**TASK PROMPT**. Using the data below, set down every line from the one containing "Task: Tap the Home house icon" through the one containing "Maximize the PowerShell window", inclusive and unchanged. Pictures are to be skipped.

**INFORMATION**.
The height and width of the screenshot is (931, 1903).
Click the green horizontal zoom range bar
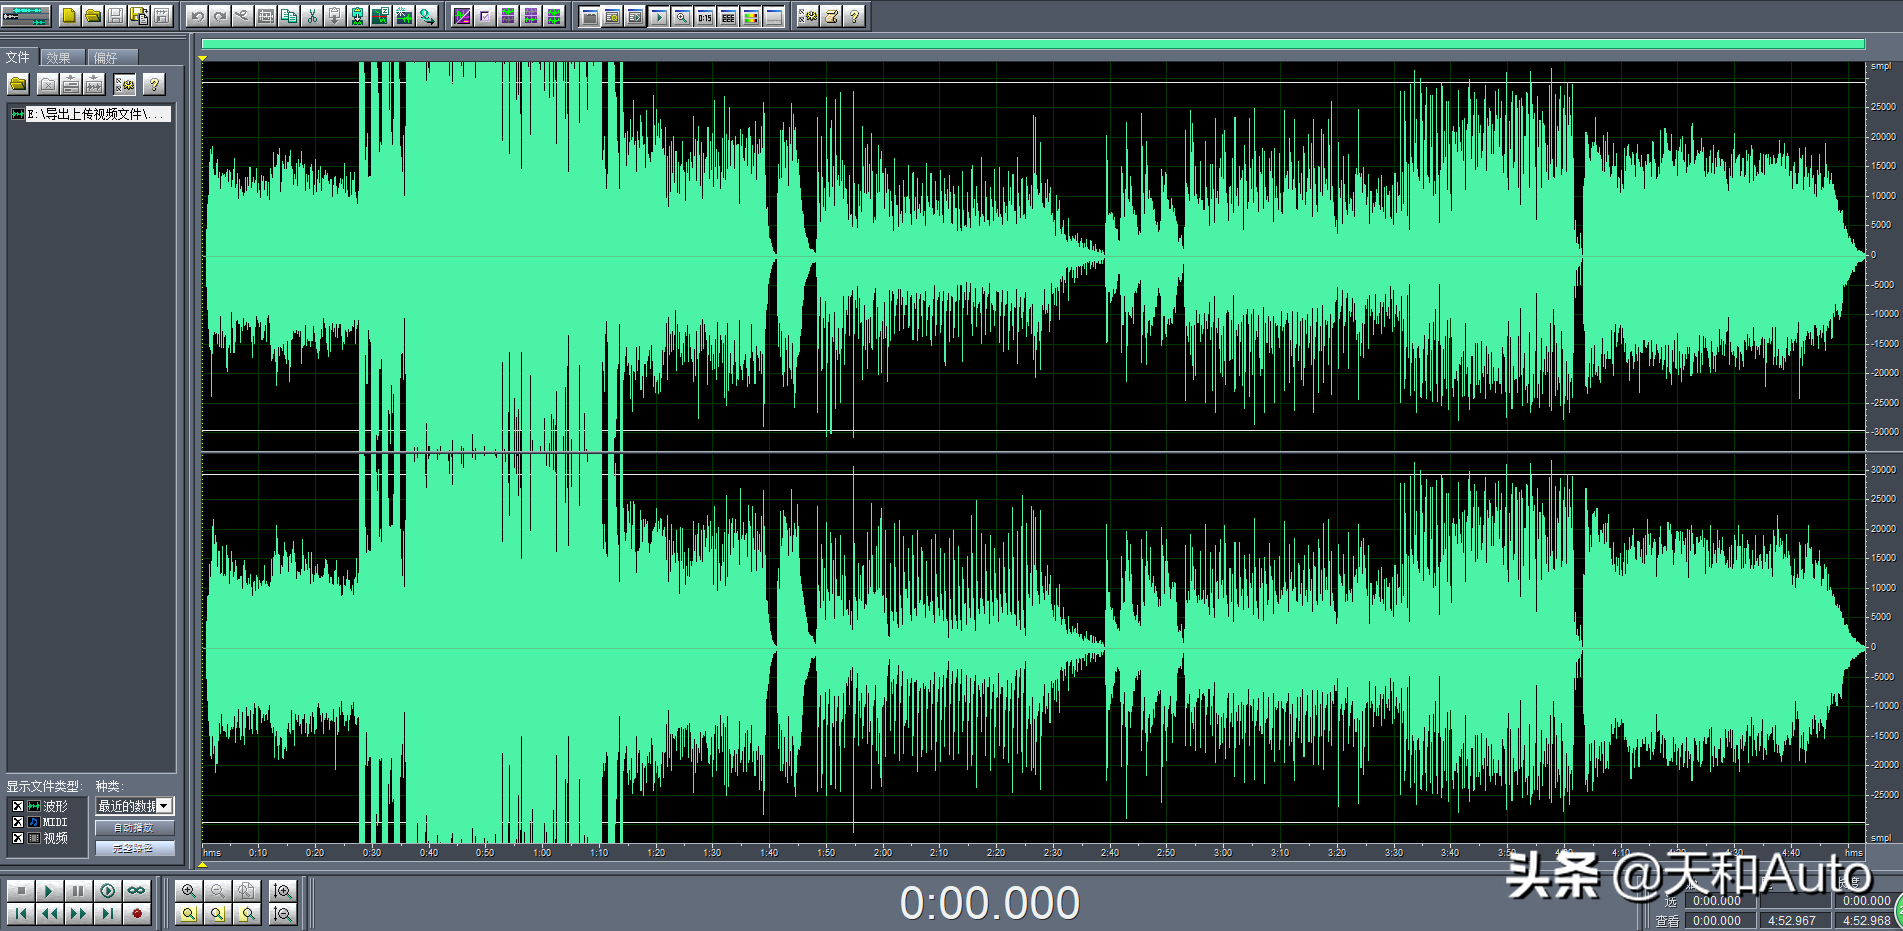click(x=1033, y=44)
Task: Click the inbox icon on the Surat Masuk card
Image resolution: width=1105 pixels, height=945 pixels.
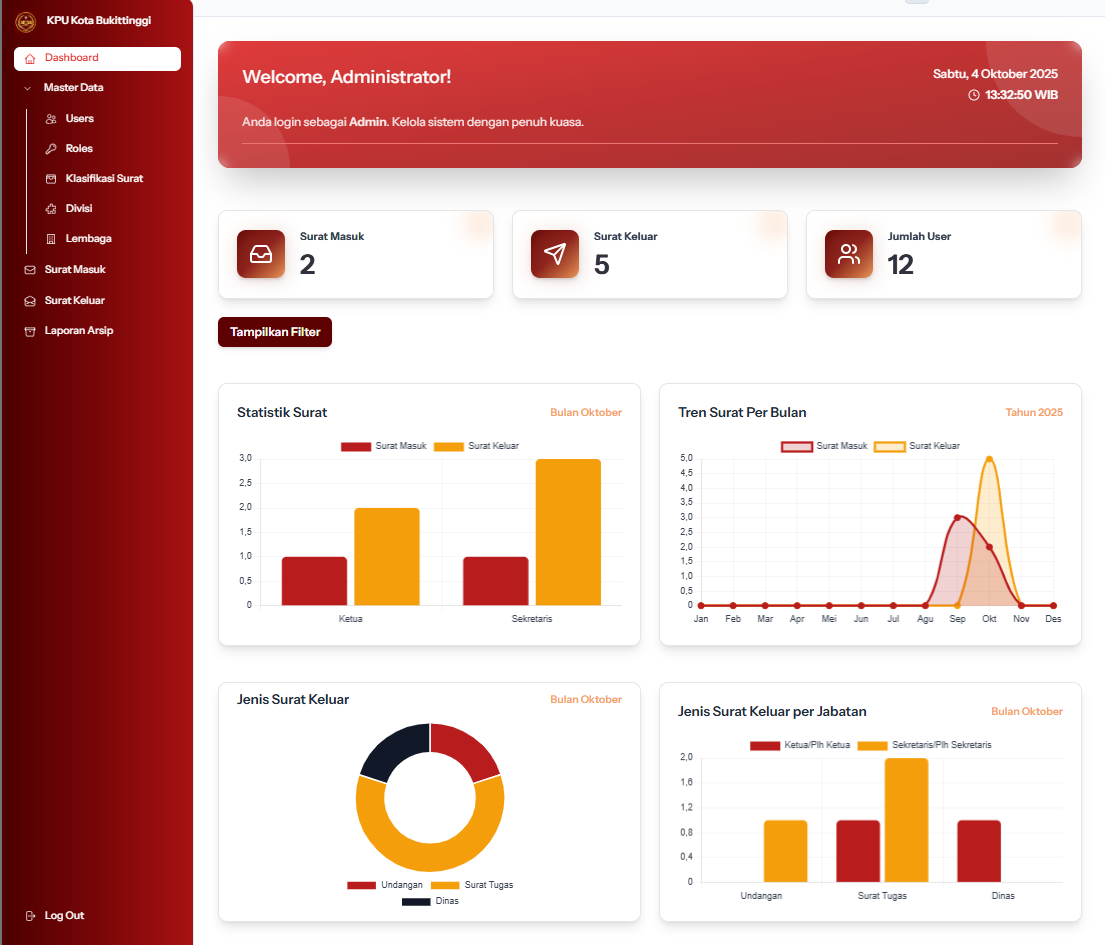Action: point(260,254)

==

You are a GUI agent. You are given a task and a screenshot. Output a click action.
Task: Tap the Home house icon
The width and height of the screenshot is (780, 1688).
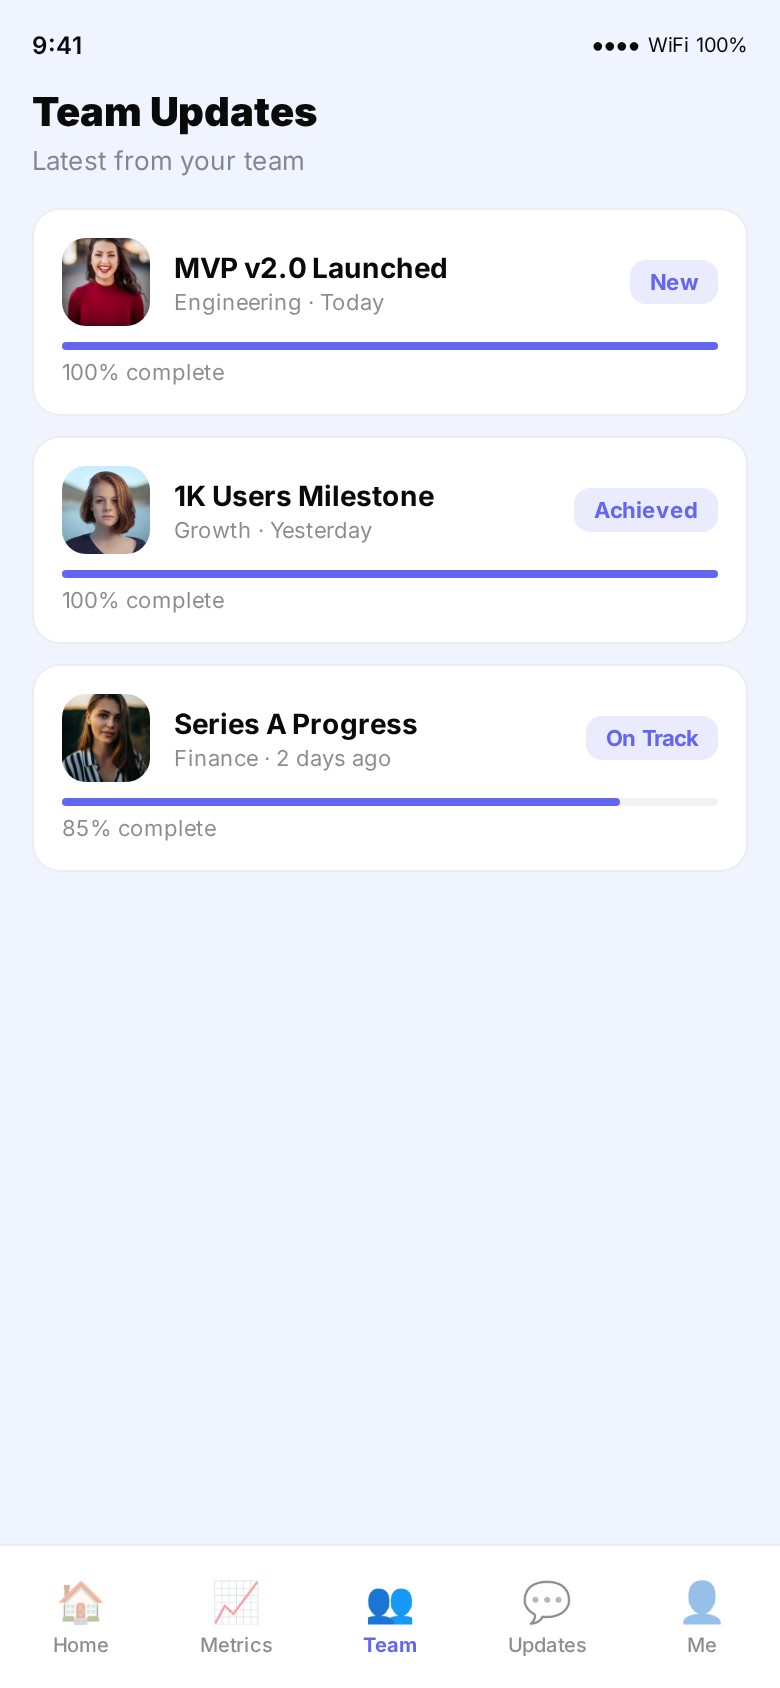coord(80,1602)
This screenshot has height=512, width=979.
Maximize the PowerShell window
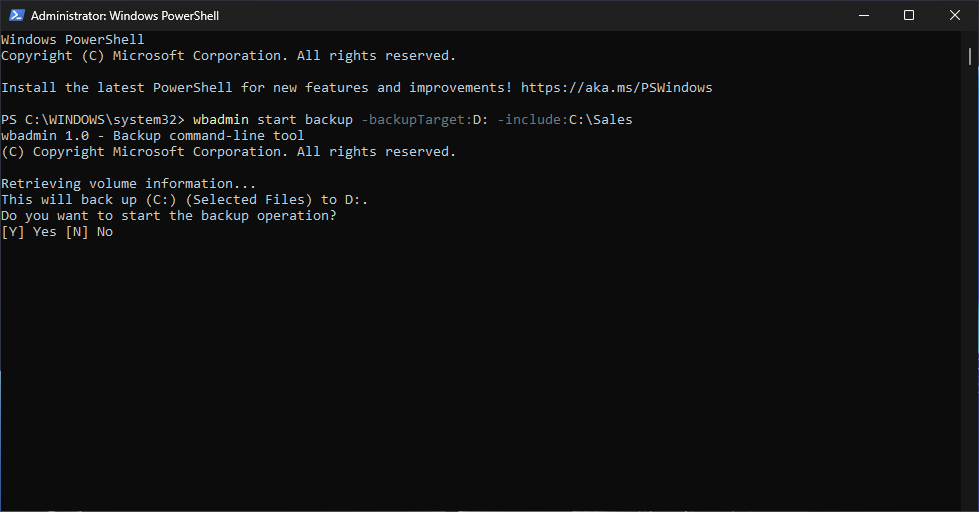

...

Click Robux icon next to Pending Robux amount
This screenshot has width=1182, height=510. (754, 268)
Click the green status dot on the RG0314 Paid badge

**RESULT FOR THIS EXERCISE**.
Task: Tap the Home house icon
The width and height of the screenshot is (780, 1688).
coord(80,1602)
This screenshot has height=512, width=979.
Maximize the PowerShell window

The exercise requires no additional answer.